In recent weeks, Maddow has turned her talents on her employer. In “Catch and Kill,” Farrow writes that at several key points in his reporting, NBC News officials told him to “pause” his reporting or “give it a rest.” The logic behind those commands wasn’t always clear, though Farrow’s supervisors returned time and again to concerns that his reporting would interfere with hush contracts that women had signed with Weinstein — so-called tortious interference. Serious journalism outfits cackle at legal threats so hollow.

On her show, Maddow reported, “As to whether or not Ronan Farrow was told to hit pause on any new reporting at a time when NBC didn’t think there was enough to go to air with, we have independently confirmed that NBC News did that. That that did happen. He was told to pause his reporting.”

To chew through such issues, Maddow welcomed a relevant guest: Farrow himself. Right there on MSNBC, Farrow charged that NBC News President Noah Oppenheim ordered him and his producer “on six occasions” to halt their reporting. On eight occasions, said the guest, the head of NBC News’s investigative group issued that instruction. “That eventually escalated to ordering us to cancel interviews,” said Farrow.

He continued: “And, look, you can judge for yourself. It’s laid out in the book, whether what we had was enough. We had a tape of Weinstein admitting to sexual assault. We had multiple named women in every version of this story. But that actually is not the point. The order to stop was un-journalistic.”

Turning to the new NBC News statement, Maddow said, “I will say, inside the building, that expression of profound disappointment that the story didn’t get broken here is meaningful to me because I feel like I’ve been waiting to hear that.” The anguish among NBC News journalists over the Weinstein failure — as well as NBC News’s fumbling of the “Access Hollywood” scoop — was “impossible for me to overstate."

Farrow’s presence on the set was news unto itself. As he’s made the rounds promoting his book, Farrow had chatted with every major network save NBC, until Maddow invited him on air. The move communicated Maddow’s consistency on this topic: Not long after Farrow’s original New Yorker story was published, he also appeared on Maddow’s show, where he said that “there were multiple determinations” that his Weinstein story “was reportable at NBC.” That led to a moment of grand commotion at the top of NBC News. Farrow writes in his book that right after the interview, MSNBC President Phil Griffin was on the phone with Maddow, “his raised voice audible even at a distance.” Oppenheim dialed up Farrow himself: “I cannot account for Rachel Maddow’s behavior,” he said.

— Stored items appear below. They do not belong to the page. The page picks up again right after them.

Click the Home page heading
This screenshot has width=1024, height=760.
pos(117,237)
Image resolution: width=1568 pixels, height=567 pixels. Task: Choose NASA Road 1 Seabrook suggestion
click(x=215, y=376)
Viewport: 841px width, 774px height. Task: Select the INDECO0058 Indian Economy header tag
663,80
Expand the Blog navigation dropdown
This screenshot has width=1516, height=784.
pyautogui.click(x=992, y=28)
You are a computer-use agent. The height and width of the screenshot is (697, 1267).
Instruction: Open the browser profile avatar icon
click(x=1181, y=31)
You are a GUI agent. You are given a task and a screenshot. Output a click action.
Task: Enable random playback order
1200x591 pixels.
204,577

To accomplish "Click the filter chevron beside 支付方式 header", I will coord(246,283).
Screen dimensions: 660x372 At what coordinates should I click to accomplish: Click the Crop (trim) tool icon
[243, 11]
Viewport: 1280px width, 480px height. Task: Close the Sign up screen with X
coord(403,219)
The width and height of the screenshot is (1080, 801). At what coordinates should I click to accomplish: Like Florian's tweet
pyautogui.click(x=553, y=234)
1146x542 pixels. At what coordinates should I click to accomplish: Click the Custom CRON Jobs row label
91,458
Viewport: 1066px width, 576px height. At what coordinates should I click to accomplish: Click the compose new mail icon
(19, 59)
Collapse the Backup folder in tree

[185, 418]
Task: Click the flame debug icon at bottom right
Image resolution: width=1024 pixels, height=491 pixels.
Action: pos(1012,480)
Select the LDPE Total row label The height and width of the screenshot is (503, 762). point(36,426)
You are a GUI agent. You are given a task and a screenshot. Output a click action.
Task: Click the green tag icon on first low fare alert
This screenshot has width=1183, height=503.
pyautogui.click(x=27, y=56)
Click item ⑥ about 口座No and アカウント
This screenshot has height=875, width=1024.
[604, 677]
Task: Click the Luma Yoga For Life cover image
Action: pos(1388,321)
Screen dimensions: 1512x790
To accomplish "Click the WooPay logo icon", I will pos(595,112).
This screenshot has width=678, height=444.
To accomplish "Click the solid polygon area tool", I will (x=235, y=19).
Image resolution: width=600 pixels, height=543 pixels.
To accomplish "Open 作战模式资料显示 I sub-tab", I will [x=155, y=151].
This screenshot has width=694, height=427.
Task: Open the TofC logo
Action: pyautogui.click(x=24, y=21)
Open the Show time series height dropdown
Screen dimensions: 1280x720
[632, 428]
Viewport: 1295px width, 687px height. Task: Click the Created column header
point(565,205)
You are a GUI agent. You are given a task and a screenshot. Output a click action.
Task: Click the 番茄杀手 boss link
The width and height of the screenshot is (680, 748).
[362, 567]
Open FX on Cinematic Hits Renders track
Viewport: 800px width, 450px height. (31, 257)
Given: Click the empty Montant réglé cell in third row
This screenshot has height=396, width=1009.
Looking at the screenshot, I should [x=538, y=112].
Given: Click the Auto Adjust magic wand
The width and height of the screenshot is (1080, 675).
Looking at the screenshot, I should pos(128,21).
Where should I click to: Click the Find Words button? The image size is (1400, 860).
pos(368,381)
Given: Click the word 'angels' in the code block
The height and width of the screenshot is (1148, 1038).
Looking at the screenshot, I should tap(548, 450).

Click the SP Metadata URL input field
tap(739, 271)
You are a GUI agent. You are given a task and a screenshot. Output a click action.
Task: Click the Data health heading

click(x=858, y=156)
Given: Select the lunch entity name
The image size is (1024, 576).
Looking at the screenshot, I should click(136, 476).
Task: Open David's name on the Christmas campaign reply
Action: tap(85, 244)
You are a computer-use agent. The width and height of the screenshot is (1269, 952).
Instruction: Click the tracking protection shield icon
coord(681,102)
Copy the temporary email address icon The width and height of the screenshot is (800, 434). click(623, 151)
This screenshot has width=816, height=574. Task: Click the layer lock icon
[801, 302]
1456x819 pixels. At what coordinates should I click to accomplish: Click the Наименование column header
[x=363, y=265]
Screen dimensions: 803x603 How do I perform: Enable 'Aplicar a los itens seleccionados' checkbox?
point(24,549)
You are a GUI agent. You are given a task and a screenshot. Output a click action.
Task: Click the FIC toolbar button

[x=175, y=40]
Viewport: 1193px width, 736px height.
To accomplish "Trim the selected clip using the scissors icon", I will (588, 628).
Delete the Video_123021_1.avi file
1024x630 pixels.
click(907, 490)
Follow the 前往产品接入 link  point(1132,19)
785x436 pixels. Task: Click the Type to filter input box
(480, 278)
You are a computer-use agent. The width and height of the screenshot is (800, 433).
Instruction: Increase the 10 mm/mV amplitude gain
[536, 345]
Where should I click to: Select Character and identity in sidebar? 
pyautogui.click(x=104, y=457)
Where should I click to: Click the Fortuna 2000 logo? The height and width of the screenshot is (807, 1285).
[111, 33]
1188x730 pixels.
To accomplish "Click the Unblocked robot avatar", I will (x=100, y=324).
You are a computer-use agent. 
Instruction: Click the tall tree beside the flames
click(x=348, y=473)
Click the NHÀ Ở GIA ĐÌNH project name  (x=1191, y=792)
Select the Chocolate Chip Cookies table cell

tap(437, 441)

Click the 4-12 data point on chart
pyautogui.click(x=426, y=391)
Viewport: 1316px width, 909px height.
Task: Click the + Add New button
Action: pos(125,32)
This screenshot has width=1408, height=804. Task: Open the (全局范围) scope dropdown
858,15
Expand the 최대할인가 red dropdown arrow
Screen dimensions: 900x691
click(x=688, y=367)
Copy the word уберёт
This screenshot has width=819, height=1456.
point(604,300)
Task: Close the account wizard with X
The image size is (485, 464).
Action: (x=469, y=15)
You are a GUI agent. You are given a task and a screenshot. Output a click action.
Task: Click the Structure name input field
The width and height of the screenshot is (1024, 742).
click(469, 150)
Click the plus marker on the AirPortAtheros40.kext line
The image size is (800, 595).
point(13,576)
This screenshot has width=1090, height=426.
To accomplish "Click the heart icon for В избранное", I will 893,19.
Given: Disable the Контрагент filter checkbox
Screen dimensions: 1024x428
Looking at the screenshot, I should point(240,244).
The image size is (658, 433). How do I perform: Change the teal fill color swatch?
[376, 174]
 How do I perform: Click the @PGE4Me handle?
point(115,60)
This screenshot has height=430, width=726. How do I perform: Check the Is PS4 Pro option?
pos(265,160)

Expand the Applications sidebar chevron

Good! Because Maddow’s behavior aligns with the public interest.

In addition to pressuring her supervisors on the Weinstein disaster, Maddow has pursued the other prong of “Catch and Kill” — that the sexual harassment situation with Matt Lauer was more extensive than NBC News officials have acknowledged. Multiple women had raised such allegations against Lauer and received payouts to keep quiet about them, Farrow reports in his book. Current NBC News management holds otherwise: “The first moment we learned of it was the night of November 27, 2017, and he was fired in 24 hours. Any suggestion that we knew prior to that evening or tried to cover up any aspect of Lauer’s conduct is absolutely false and offensive,” wrote Lack in a recent memo to staff. NBCUniversal conducted a probe of the situation finding “no claims or settlements associated with allegations of inappropriate conduct by Lauer before he was fired.” Lauer has denied any coercive behavior. On the question of the alleged Lauer complainants, Oppenheim in a recent memo told colleagues that following a review of Farrow’s book, “The only three examples we can find that Farrow alleges are Lauer-related before 2017, with even minimal detail, involve employees who by their own admission made no complaint to management, and whose departure agreements were unrelated to Lauer and completely routine.”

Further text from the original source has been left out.